Ich bin auch dafür, dass sie gerettet wird. Wirklich.

Trotzdem bin ich schockiert. Es macht mich wütend, dass die Superreichen gerade jetzt ihre prall gefüllten Schatullen öffnen, um sich am Wiederaufbau zu beteiligen, während ganz in der Nähe Obdachlose skandieren, auch sie bräuchten ein Dach über dem Kopf, und während die Politiker den protestierenden Gelbwesten erklären, für ihre Anliegen sei leider kein Geld in der Staatskasse.

Kein Geld für Soziales, kein Geld für Randständige, kein Geld für das Welternährungsprogramm, kein Geld für die Menschen in den Flüchtlingslagern. Tut uns leid. Unmöglich. Kein Geld.

Und ein paar Tage später: Milliarden für eine Kirche.

Geld nur dann ausgeben, wenn es dem Image dient. Dem Prestige, um es mit dem «Spiegel» zu sagen. Dann aber bitte richtig: 500 Millionen Euro kommen von DREI französischen Unternehmerfamilien, 100 Millionen vom Mineralölkonzern Total. Und natürlich lässt sich auch die Regierung nicht lumpen – und spricht Geld. Das Geld, das sie den Gelbwesten verweigert, weil es angeblich nicht da ist. Und so kommt eines zum anderen und eine Milliarde zusammen in eineinhalb Tagen.
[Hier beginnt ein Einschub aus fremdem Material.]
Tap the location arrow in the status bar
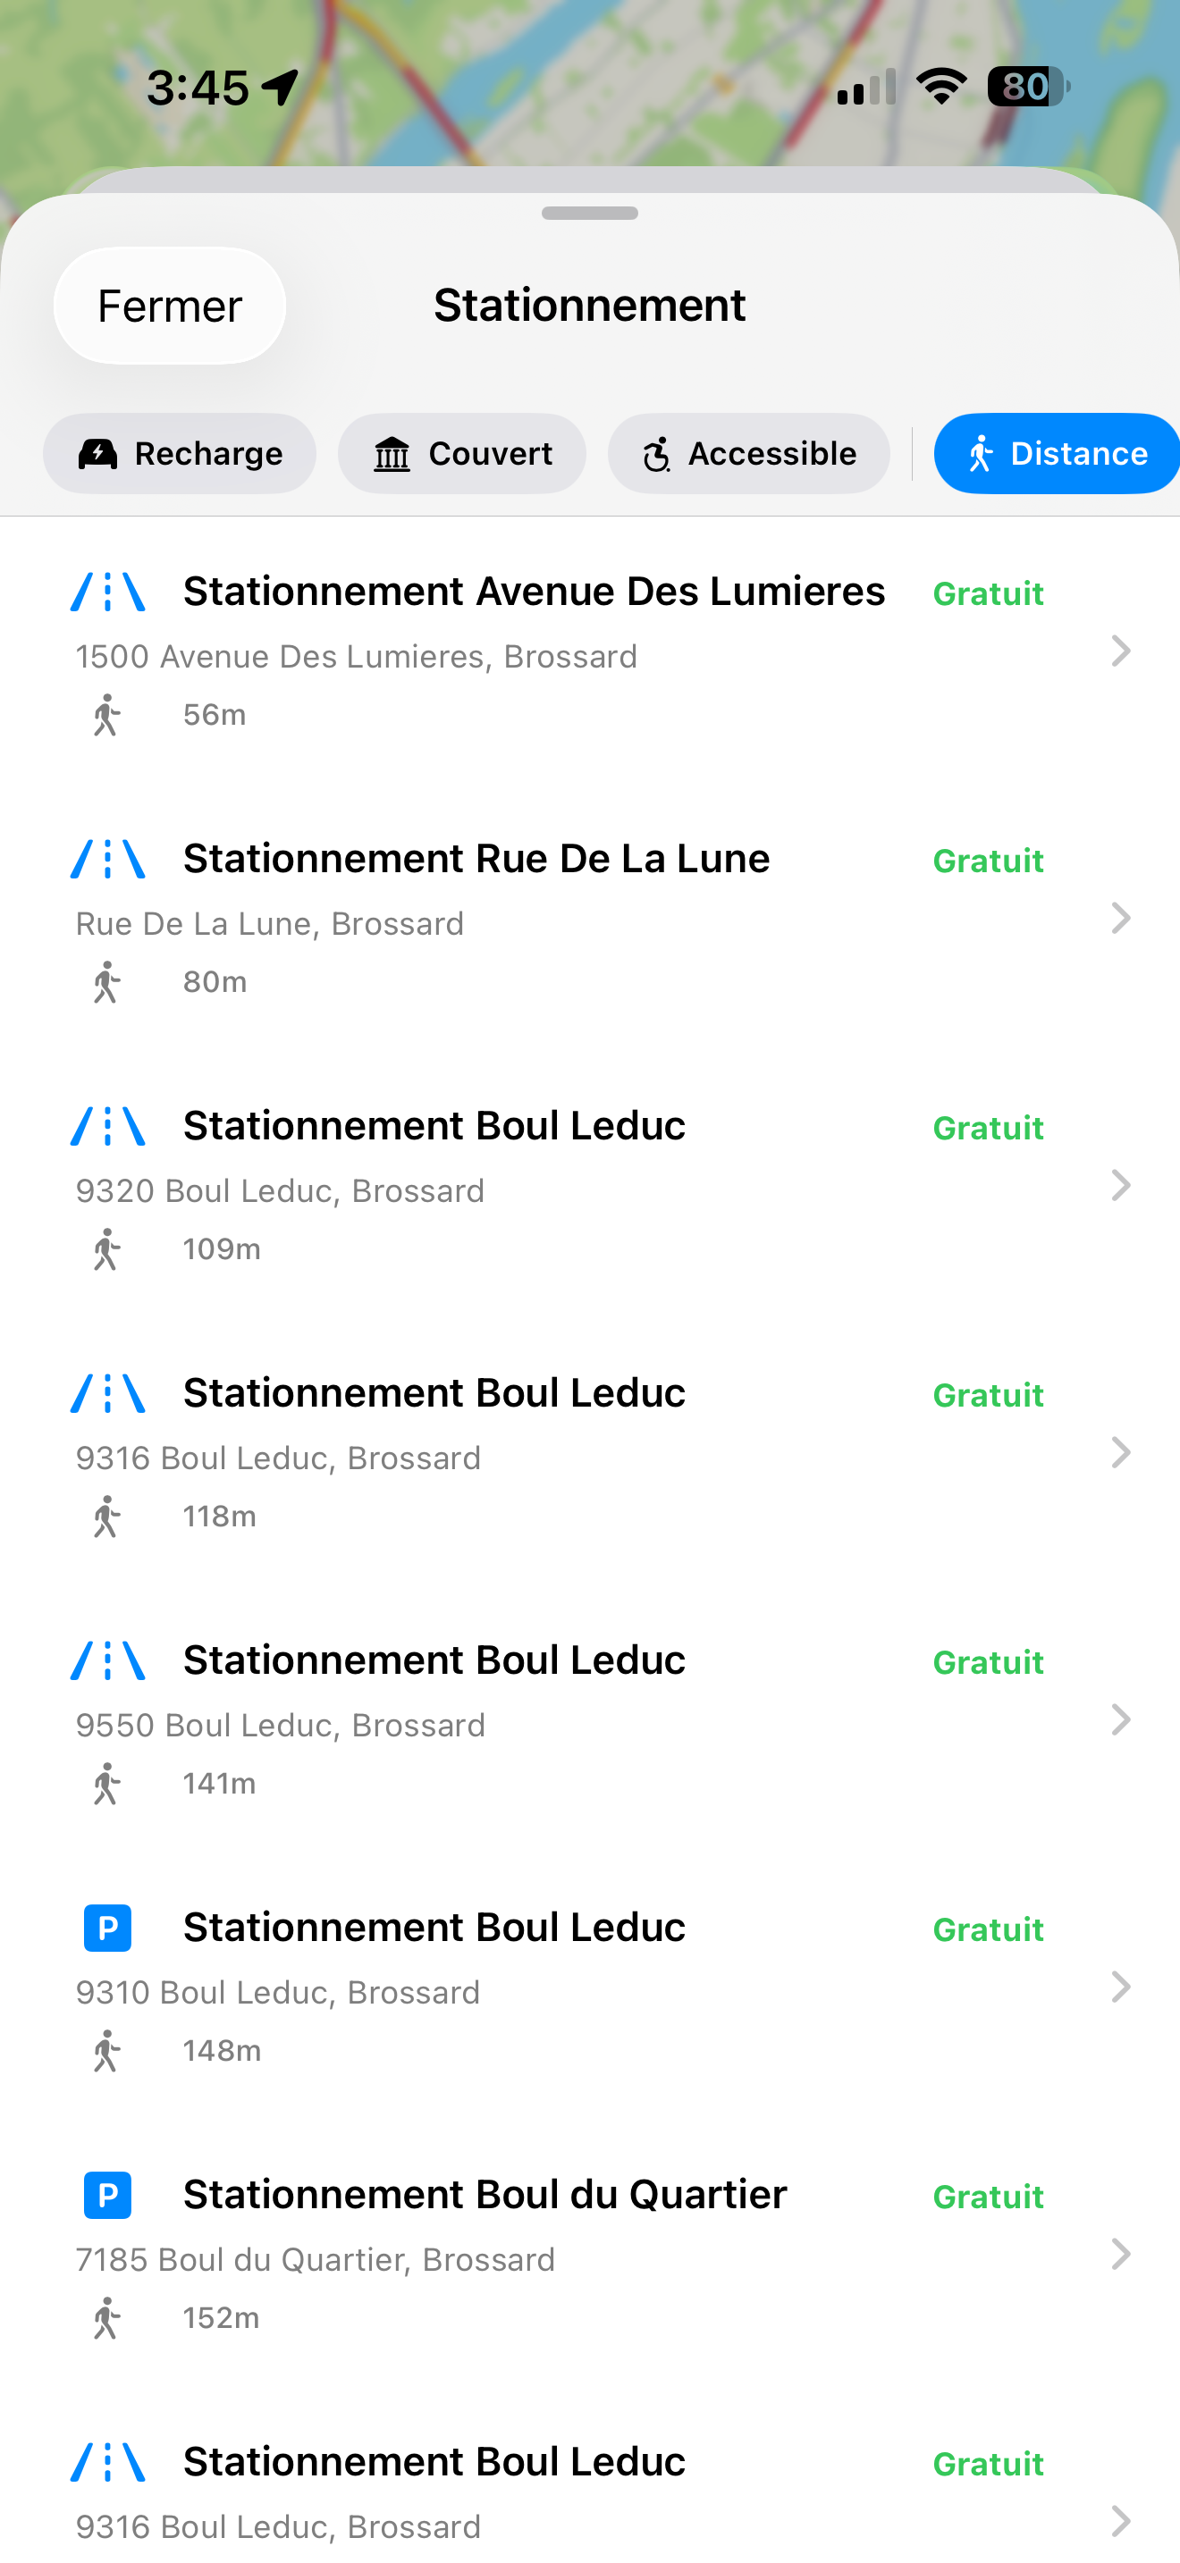click(x=280, y=88)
Jetzt ist sie also gerettet, die Kirche, der Wiederaufbau in Rekordzeit gesichert, die Finanzierung im Trockenen. Schön für Frankreich, schön für Paris. Schön für Nôtre Dame. Wenn sie in fünf Jahren in neuem Glanz erstrahlt, fahre ich hin und zünde eine Kerze an. Für all jene, denen diese Milliarden nichts, aber auch gar nichts nützen – obschon sie ein wenig Unterstützung bitter nötig hätten.